La veía, claro, en aquel viejo programa de la televisión trash, esa especie de experimento en el bochorno que funcionó y desde entonces no dejó de expandirse en la pantalla chica nacional. La veía dando el espectáculo de gritos, escándalos y tironeo de mechas. La veía, la veía; después dejé de verla, y después me la olvidé. Me la olvidé: se borró de mis recuerdos. Tanto que nunca me puse a buscarla en las redes (¿cómo iba a hacerlo, si me la había olvidado?).

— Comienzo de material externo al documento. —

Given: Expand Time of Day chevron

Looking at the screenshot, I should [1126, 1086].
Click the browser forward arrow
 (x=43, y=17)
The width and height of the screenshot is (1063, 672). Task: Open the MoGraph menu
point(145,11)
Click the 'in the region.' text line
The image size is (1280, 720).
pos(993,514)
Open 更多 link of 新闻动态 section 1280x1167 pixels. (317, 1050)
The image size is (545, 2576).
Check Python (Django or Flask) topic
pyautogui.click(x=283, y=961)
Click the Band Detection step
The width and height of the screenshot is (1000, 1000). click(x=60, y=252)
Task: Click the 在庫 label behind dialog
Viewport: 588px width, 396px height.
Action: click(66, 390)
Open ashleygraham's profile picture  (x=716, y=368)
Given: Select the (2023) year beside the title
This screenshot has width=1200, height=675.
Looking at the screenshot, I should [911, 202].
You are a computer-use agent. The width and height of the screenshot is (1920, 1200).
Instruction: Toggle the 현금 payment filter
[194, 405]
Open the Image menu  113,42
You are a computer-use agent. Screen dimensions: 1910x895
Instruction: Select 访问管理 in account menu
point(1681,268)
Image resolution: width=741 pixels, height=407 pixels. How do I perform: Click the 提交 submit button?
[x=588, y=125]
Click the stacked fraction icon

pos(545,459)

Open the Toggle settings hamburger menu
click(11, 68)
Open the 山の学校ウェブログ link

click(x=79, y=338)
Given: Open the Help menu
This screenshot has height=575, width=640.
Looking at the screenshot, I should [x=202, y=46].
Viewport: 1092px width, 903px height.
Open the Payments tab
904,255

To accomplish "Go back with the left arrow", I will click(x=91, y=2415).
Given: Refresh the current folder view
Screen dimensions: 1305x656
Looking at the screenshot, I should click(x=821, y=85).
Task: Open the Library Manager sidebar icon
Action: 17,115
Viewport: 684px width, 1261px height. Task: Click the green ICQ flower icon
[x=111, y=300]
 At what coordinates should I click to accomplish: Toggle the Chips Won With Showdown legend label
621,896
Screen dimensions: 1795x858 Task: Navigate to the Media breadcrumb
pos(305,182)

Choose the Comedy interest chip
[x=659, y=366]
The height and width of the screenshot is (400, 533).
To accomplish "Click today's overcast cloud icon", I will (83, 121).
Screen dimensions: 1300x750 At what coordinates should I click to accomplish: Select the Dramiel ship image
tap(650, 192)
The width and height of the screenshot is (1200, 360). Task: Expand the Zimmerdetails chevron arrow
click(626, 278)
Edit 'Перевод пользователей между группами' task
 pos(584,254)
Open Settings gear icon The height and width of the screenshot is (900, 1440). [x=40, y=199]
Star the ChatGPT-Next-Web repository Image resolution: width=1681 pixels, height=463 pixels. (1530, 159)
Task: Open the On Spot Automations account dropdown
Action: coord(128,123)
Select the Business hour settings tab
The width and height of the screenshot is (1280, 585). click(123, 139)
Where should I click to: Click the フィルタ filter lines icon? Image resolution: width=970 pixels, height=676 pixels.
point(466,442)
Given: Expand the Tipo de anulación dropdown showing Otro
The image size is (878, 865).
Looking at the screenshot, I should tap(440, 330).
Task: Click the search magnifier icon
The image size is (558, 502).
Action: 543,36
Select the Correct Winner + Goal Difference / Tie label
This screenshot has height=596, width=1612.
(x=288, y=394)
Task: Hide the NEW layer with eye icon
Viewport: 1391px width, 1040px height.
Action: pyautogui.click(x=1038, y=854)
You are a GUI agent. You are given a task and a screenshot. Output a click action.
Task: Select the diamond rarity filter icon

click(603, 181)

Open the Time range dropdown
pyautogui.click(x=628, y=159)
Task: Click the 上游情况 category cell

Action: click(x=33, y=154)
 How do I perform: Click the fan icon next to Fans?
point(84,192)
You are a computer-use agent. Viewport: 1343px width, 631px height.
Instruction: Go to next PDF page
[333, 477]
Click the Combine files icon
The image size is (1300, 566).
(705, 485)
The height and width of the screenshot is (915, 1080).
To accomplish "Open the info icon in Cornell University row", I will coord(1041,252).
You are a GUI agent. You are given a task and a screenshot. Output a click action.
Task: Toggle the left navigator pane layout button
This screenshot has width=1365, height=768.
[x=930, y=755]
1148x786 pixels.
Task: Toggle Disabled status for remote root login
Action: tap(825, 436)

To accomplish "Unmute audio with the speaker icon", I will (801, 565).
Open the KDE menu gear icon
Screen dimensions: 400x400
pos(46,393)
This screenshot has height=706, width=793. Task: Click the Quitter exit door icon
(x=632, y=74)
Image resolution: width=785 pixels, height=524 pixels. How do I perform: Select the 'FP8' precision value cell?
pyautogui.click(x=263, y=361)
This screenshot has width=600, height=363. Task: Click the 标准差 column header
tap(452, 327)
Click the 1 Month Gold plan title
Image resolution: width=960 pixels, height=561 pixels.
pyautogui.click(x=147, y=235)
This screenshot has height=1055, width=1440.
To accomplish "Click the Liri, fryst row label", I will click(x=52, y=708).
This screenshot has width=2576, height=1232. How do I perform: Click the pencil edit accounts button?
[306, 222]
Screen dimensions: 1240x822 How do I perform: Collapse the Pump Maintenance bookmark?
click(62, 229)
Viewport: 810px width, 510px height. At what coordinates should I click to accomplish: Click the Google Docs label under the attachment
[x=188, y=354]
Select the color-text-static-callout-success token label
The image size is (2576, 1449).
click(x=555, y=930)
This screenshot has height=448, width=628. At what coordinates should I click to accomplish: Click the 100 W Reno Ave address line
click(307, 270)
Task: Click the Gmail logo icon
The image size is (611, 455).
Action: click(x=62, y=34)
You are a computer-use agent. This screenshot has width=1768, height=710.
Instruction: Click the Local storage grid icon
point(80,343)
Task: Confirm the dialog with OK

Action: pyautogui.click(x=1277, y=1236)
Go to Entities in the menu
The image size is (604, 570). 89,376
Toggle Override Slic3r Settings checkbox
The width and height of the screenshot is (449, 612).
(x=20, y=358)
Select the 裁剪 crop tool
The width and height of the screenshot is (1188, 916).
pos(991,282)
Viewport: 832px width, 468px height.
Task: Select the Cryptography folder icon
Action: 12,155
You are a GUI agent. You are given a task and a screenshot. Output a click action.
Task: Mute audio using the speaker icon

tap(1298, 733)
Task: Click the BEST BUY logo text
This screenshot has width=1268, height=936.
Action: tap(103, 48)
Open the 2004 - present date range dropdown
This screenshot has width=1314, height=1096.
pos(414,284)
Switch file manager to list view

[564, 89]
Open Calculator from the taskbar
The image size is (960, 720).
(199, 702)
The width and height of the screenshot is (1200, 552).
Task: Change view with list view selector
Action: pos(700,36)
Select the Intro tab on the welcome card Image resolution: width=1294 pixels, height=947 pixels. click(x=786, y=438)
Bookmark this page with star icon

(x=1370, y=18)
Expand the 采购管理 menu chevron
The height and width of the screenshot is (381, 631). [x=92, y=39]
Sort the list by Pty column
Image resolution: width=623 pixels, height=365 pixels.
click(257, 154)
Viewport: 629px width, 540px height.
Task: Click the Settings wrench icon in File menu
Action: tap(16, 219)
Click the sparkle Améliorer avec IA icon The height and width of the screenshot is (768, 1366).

Ahora le entabló un juicio a Google, un juicio de derecho al olvido, para que en ese buscador no aparezca inmediatamente asociada al lastimoso programa de aquel tiempo. Hizo un juicio y lo ganó; la noticia salió en los diarios con su nombre y apellido y sus fotos (sus fotos de entonces, sus fotos de ahora); en algunos portales esa noticia salió y permanece todavía, no ha sido dada de baja (ya no corre del todo aquello del papel que sirve para envolver huevos). Ganó el juicio del derecho al olvido y fue entonces que me acordé de ella. Hizo el juicio y lo ganó y desde entonces ya no puedo olvidarla, como antes la había olvidado.
De la memoria ya sabemos, lo sabemos por Henri Bergson, que está la voluntaria y está la involuntaria. Pero, ¿y con el olvido, qué? ¿Sobreviene en un dejarse estar de letargo y abandono, o se lo puede producir adrede, con una premeditada intención? “Solo una cosa no hay, es el olvido”, escribió sabidamente Borges. César Aira, por su parte, tramó una y otra vez esta variante, la de la distracción. No hay olvido pero sí pasar a otra cosa, cambiar de tema, cambiar de vida (la chica de aquel programa cambió completamente de vida, y por eso reclamó el olvido).
Hay aún otra variante: la de grabar un recuerdo falso encima del recuerdo cierto, tapar una cosa con otra tal como se hacía por caso con los viejos casetes. Hay quienes, en asuntos de historia política, se ocupan casi exclusivamente de eso.